Thursday, April 23, 2009

Ask Not What Ted Kennedy Can Do For You, But What You Can Do For Ted Kennedy's Sense of Paid Voluntarism

Here's Reason magazine's Nick Gellespie on the gloriously misnamed "Edward M. Kennedy Serve America Act":

Yesterday, President Barack Obama delivered (finally!) on arguably his most hope-changiest of all his campaign promises to use your tax dollars to support make-work jobs that will (finally!) allow America’s vast, all-ages reserve army of the unemployed to be paid volunteers with AmeriCorps. . . .First, public or national service is profoundly un-American as a historical concept and comes always and everywhere slathered in the stink of trench warfare and rhetorical horseshit. This is especially true when it is paid service even as those participating and spending your tax dollars luxuriate in the silky-smooth language of altruism. Which, last time I checked, was supposed to be free. Jesus rendered unto Caesar; he didn’t ask for a block grant from Pontius Pilate in return. That Obama pushes national service and voluntarism even as he works to limit tax breaks for charitable giving that drives all sorts of philanthropy is a classic screw-you, my-way-or-the-highway move.

And why hasn't this mis-step been reported around the globe?

A few things regarding this piece of self-congratulatory lard every bit as bloated and morally compromised as the man for whom it is named (as it happens, Obama seemed to be confusing Teddy K with JFK, proclaiming ""I want all Americans to take up that spirit of the man for whom this bill is named; of a president who sent us to the moon; of a dreamer who always asked 'Why not?'").

Read the whole thing if you get a chance. Worth committing to memory:

AmeriCorps is a program with a long and distinguished history of sucking even by government standards. It effectively comes in second to the standard-issue DMV bureau, with its director in 2003 dubbing it "another cumbersome, unpredictable government bureaucracy." Yeah, yeah, they can fix all that and become squeaky clean, yadda yadda yadda, and that still doesn't address the more basic fact that it is at best superfluous to what Americans, young and old, are already doing: Which is volunteering and "giving back" to the community up the ying-yang.
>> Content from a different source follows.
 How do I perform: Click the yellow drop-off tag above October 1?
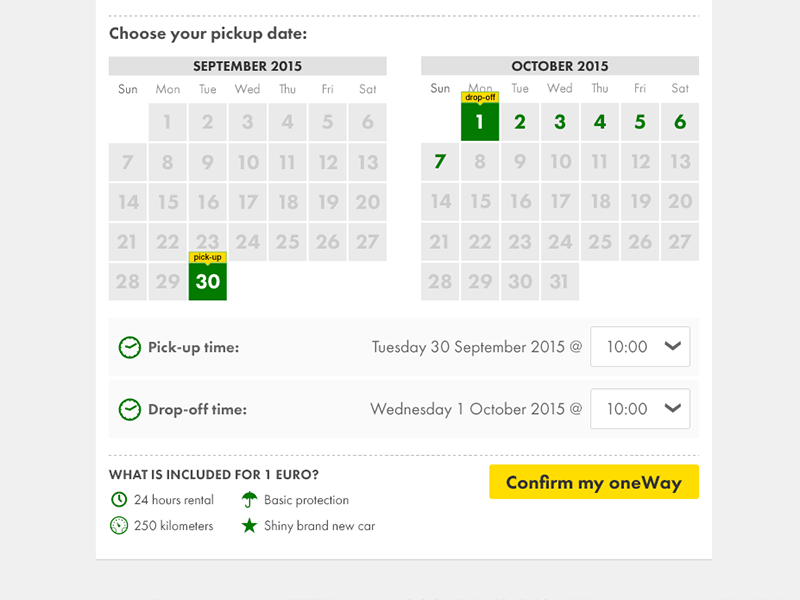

The concept of "paid" volunteers reminds me of the confusing voluntary/mandatory training camps the NFL gets confused about every summer. (See the 2nd commenter on that link.) It's one or the other, voluntary or mandatory. Not both. Or in another sense of the word, one can either do volunteer work or have a job. Not both within the same organization. If you're getting paid, it's a government job.

Gillespie gives Ted Kennedy credit where a wee bit o' credit is due:

(Kennedy) played a leading role in the deregulation of airline pricing and (even more important) interstate trucking, the latter of which is surely one of the greatest reasons why so much in America is now within reach of even poor people.

Even a blind hog can find an acorn every now and then.

A fresh coat of whitening to Instapundit for the link.

1 comment:

TarrantLibertyGuy said...

I like the new hyphenated-word "hope-changiest", but this is more like the most "abandon-all-hopiest" policies he's advocating.